The evolution of the influenza A virus to increase its host range is a major concern worldwide. Molecular mechanisms of increasing host range are largely unknown. Influenza surface proteins play determining roles in reorganization of host-sialic acid receptors and host range. In an attempt to uncover the physic-chemical attributes which govern HA subtyping, we performed a large scale functional analysis of over 7000 sequences of 16 different HA subtypes. Large number (896) of physic-chemical protein characteristics were calculated for each HA sequence. Then, 10 different attribute weighting algorithms were used to find the key characteristics distinguishing HA subtypes. Furthermore, to discover machine leaning models which can predict HA subtypes, various Decision Tree, Support Vector Machine, Naïve Bayes, and Neural Network models were trained on calculated protein characteristics dataset as well as 10 trimmed datasets generated by attribute weighting algorithms. The prediction accuracies of the machine learning methods were evaluated by 10-fold cross validation. The results highlighted the frequency of Gln (selected by 80% of attribute weighting algorithms), percentage/frequency of Tyr, percentage of Cys, and frequencies of Try and Glu (selected by 70% of attribute weighting algorithms) as the key features that are associated with HA subtyping. Random Forest tree induction algorithm and RBF kernel function of SVM (scaled by grid search) showed high accuracy of 98% in clustering and predicting HA subtypes based on protein attributes. Decision tree models were successful in monitoring the short mutation/reassortment paths by which influenza virus can gain the key protein structure of another HA subtype and increase its host range in a short period of time with less energy consumption. Extracting and mining a large number of amino acid attributes of HA subtypes of influenza A virus through supervised algorithms represent a new avenue for understanding and predicting possible future structure of influenza pandemics.
甲型流感病毒扩大其宿主范围的进化是全球主要关注的问题。扩大宿主范围的分子机制在很大程度上尚不清楚。流感病毒表面蛋白在宿主唾液酸受体重组和宿主范围方面起着决定性作用。为了揭示决定血凝素(HA)亚型的物理化学属性,我们对16种不同HA亚型的7000多个序列进行了大规模功能分析。为每个HA序列计算了大量(896个)物理化学蛋白质特征。然后,使用10种不同的属性加权算法来找出区分HA亚型的关键特征。此外,为了发现能够预测HA亚型的机器学习模型,在计算出的蛋白质特征数据集以及由属性加权算法生成的10个精简数据集上训练了各种决策树、支持向量机、朴素贝叶斯和神经网络模型。通过10倍交叉验证评估机器学习方法的预测准确性。

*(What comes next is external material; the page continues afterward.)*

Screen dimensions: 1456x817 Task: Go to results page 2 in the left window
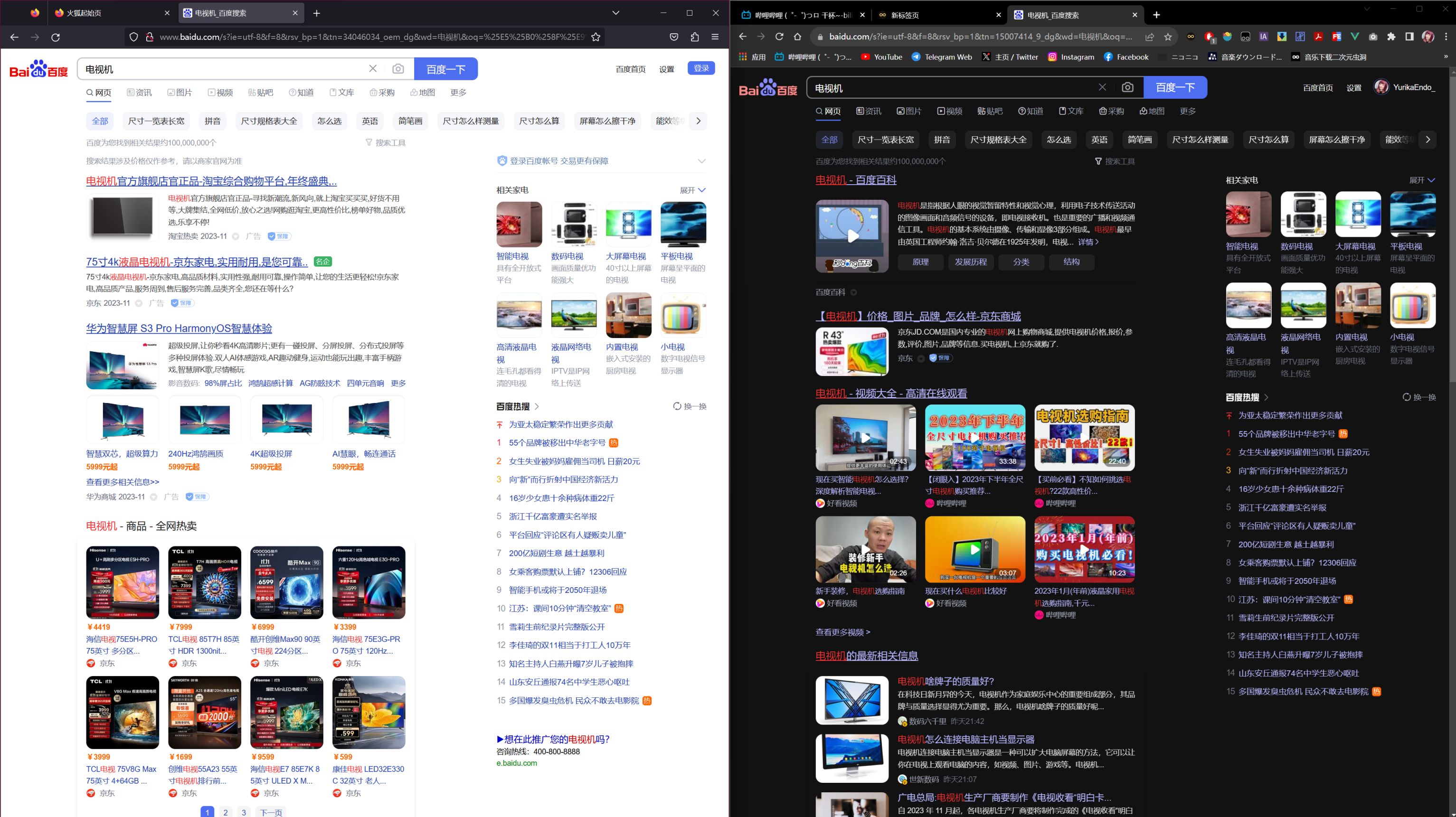pyautogui.click(x=226, y=812)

结果突出显示,谷氨酰胺的频率(80%的属性加权算法选择)、酪氨酸的百分比/频率、半胱氨酸的百分比以及色氨酸和谷氨酸的频率(70%的属性加权算法选择)是与HA亚型相关的关键特征。随机森林树归纳算法和支持向量机的径向基函数核(通过网格搜索进行缩放)在基于蛋白质属性对HA亚型进行聚类和预测时显示出98%的高精度。决策树模型成功地监测了流感病毒能够获得另一种HA亚型关键蛋白质结构并在短时间内以较少能量消耗扩大其宿主范围的短突变/重配路径。通过监督算法提取和挖掘甲型流感病毒HA亚型的大量氨基酸属性,为理解和预测未来流感大流行可能的结构提供了一条新途径。